Lines from the top of the entries through the line that has "CAD/CAM/CNC (86, 1774)" must be duplicated exactly, and no others.
◆ ◆ ◆ ◆ ◆ ◆ ◆
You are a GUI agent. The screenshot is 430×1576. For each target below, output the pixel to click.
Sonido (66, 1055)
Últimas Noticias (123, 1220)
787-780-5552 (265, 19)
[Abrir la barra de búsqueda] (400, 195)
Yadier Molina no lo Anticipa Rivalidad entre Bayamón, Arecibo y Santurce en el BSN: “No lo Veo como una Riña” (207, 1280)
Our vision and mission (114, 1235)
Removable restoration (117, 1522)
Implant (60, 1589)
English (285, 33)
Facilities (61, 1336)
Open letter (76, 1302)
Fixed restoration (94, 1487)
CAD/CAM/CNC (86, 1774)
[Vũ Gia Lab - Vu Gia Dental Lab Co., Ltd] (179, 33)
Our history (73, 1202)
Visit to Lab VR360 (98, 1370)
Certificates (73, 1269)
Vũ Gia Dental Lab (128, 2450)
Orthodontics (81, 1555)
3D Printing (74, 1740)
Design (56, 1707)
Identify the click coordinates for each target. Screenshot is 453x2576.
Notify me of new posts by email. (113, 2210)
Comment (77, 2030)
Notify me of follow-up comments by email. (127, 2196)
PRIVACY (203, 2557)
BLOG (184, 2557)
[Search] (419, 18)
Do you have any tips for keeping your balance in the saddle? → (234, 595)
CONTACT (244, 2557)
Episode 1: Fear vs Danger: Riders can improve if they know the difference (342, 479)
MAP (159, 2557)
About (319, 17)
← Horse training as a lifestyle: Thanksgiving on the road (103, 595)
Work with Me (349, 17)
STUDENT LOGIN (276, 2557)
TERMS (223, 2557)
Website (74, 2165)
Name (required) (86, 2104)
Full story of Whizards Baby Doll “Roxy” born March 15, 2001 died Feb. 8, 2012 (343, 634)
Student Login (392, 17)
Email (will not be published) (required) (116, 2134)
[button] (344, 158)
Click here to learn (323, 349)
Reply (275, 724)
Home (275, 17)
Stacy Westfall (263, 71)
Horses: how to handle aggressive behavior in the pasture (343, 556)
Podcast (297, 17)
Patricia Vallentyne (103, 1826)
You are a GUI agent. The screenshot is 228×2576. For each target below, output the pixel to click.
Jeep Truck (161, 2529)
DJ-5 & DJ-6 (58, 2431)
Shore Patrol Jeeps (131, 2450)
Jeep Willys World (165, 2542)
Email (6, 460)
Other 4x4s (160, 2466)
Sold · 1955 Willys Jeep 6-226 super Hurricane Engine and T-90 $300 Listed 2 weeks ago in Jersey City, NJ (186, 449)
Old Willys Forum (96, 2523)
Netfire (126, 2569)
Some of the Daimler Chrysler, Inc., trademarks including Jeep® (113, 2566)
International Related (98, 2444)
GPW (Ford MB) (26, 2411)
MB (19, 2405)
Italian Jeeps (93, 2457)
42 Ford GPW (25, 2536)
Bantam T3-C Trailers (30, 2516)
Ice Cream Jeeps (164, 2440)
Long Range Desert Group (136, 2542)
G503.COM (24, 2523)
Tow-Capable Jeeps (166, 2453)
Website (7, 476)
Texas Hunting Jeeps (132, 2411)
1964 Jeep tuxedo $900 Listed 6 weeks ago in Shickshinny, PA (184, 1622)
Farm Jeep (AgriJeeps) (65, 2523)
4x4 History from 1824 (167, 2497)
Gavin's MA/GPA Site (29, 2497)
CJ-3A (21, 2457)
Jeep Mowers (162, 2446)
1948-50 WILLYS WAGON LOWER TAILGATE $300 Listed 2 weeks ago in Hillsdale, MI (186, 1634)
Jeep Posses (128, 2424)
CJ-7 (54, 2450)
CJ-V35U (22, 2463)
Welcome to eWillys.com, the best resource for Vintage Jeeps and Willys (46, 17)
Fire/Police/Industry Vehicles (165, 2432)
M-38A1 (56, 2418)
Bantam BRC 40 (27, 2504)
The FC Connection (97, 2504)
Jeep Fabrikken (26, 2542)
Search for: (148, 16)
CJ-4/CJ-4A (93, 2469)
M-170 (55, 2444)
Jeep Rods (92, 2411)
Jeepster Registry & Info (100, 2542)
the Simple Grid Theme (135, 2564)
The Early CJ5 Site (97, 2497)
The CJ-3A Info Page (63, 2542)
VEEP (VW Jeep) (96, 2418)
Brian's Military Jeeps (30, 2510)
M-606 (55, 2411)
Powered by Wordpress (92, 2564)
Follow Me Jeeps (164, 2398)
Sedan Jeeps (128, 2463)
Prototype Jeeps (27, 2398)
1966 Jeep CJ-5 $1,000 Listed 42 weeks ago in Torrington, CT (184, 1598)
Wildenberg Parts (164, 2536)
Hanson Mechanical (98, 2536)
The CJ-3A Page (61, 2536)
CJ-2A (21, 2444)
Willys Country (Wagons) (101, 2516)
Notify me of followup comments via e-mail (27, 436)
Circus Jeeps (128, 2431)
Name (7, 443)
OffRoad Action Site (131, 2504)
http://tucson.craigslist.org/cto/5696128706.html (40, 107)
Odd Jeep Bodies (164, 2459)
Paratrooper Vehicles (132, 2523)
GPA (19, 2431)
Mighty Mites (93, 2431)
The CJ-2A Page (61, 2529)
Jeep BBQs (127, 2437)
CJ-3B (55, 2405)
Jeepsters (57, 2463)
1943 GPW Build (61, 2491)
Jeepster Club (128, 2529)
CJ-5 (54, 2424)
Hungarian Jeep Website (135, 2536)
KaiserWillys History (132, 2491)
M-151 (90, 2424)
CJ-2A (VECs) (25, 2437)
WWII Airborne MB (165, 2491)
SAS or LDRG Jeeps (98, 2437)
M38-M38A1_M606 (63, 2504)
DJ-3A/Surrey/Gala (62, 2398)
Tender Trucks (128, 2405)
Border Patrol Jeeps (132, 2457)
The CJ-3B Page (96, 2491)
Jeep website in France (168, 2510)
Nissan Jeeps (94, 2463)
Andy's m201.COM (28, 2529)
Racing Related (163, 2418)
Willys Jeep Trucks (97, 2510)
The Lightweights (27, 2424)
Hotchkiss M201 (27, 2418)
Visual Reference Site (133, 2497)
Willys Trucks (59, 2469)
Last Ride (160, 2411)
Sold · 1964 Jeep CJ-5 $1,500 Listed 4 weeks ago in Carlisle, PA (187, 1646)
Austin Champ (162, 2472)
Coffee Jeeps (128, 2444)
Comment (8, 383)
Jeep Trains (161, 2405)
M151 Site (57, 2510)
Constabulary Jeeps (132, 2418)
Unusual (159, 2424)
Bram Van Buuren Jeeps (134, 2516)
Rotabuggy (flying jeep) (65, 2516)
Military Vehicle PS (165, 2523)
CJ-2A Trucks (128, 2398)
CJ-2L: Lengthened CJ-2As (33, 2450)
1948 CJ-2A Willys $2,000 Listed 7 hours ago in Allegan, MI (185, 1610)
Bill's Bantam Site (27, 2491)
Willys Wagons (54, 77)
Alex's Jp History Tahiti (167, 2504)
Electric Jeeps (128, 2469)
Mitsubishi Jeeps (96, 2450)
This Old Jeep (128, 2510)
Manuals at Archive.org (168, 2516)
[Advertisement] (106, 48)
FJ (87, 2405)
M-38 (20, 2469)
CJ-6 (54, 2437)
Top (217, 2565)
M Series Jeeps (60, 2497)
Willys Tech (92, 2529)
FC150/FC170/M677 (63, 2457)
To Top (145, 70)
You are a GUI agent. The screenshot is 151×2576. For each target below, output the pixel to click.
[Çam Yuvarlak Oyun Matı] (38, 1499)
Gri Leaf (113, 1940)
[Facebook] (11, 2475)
◆ ◆ ◆ ◆ ◆ ◆ ◆
> _EXPECTED OUTPUT_
You are a GUI agent. The screenshot is 430×1576. For each target below, output the pixel to click.
Sonido (66, 1055)
Últimas Noticias (123, 1220)
787-780-5552 (265, 19)
[Abrir la barra de búsqueda] (400, 195)
Yadier Molina no lo Anticipa Rivalidad entre Bayamón, Arecibo y Santurce en el BSN: “No lo Veo como una Riña” (207, 1280)
Our vision and mission (114, 1235)
Removable restoration (117, 1522)
Implant (60, 1589)
English (285, 33)
Facilities (61, 1336)
Open letter (76, 1302)
Fixed restoration (94, 1487)
CAD/CAM/CNC (86, 1774)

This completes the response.